All eyes will be on Chris Froome in France (Getty)

But of course those are only the intriguing sub-plots, because the biggest story, win or lose, will be Chris Froome. After nine months in purgatory he was absolved of any wrongdoing in his Salbutamol case this week and will now attempt to join a legendary band of riders to have won five Tours.

He faces an uphill battle: against history which says the Giro-Tour double is near-impossible to pull off, against a brutal opening nine days of treacherous cobbles and crosswinds in 30 degree heat, against his own ageing legs, against a peloton desperate to bring him down, against Movistar’s triumvirate of Nairo Quintana, Alejandro Valverde and Froome’s former lieutenant Mikel Landa, against even his own team-mate Geraint Thomas, who sounds more and more like a man fed up of playing second fiddle.

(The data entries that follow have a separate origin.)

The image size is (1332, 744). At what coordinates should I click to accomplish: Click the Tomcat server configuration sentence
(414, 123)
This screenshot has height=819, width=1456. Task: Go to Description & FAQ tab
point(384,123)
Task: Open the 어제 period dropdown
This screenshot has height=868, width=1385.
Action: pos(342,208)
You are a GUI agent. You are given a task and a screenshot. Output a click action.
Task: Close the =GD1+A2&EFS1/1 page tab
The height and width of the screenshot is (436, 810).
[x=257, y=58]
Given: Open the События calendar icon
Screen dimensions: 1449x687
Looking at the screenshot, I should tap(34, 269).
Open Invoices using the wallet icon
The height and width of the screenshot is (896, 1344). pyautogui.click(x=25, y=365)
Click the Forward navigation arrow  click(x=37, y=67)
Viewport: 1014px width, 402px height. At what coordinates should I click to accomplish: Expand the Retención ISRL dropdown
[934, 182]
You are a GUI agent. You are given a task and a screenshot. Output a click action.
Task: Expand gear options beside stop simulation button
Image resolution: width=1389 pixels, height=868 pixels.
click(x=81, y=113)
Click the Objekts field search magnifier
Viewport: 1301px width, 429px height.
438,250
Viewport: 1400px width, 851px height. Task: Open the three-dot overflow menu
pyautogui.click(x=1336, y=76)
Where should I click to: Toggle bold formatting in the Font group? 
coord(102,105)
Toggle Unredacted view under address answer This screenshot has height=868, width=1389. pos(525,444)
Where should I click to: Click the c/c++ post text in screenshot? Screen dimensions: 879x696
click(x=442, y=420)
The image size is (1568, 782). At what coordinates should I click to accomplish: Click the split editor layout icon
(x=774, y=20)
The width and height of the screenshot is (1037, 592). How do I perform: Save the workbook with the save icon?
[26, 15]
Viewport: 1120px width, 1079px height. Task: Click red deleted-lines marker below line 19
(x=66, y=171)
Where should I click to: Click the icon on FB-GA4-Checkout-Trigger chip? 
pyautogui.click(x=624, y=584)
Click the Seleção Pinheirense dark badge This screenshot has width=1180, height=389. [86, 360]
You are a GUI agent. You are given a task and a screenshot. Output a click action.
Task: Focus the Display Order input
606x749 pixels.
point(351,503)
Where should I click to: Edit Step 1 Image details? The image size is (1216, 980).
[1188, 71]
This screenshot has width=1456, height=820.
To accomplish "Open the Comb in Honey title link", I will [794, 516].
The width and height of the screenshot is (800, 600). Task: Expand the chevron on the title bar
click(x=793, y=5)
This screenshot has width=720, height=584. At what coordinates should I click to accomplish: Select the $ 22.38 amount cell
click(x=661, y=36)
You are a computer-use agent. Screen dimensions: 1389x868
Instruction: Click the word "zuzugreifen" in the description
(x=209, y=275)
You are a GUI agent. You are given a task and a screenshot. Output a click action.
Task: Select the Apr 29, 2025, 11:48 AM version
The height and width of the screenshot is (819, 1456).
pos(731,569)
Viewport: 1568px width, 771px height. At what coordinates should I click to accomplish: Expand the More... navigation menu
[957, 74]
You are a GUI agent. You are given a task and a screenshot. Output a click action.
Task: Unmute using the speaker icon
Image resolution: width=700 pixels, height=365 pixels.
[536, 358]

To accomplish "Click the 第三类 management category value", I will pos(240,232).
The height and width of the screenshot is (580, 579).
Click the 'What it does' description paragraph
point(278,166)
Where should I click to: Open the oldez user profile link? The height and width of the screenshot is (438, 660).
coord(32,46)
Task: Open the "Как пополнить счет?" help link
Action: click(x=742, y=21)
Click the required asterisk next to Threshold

But most of all, Froome faces a battle against the people. For Froome, past events might suggest the Tour de France roughly translates as tour of various cantons and communes which despise him. He was booed at Team Sky’s presentation on Thursday and received ominous threats on social media. Security was ramped up around his hotel and is set to be increased on the roadside, but only so much can be done to stop an angry man hurling his own freshly passed urine at you, as Froome found out three years ago.

So on Friday morning Froome attempted to smooth the road with an open letter published in Le Monde. The case was complex, he said. The French people are fair-minded, he said. I hope the shadow of doubt has been lifted, he said.

It is now 20 years since the Festina affair, when a truck-load of performance-enhancing drugs were uncovered and a scandal unravelled which brought the Tour to its knees. It has stumbled on gamely through hurtling waves of controversy, but each damaging story sows fresh seeds of suspicion.

Chris Froome on a training ride in Vendee (AFP/Getty Images)

The problem for cycling, and for Froome, is that suspicion is something you cannot evade. Suspicion doesn’t require admission or proof or a verdict from the UCI. It is fuelled by everything it touches: success, failure, denial, silence, firm evidence, a lack of evidence, the wrong kind of evidence. Which leaves us with a dilemma. How do you watch the Tour de France? How do you write about the Tour de France? Should you boycott or embrace? Should you sit back and enjoy or hurl freshly passed urine at the TV?

Perhaps the answer is somewhere in the middle, to watch with an open mind through narrowed eyes. To watch for the characters and the chaos and the pain, for the iconic mountains and the picturesque countryside, for the petty squabbles and the fierce rivalries, as 176 riders try to conquer three ludicrous weeks of cycling. To understand the history that both makes it and taints it. And, as ever with cycling, to never get too attached.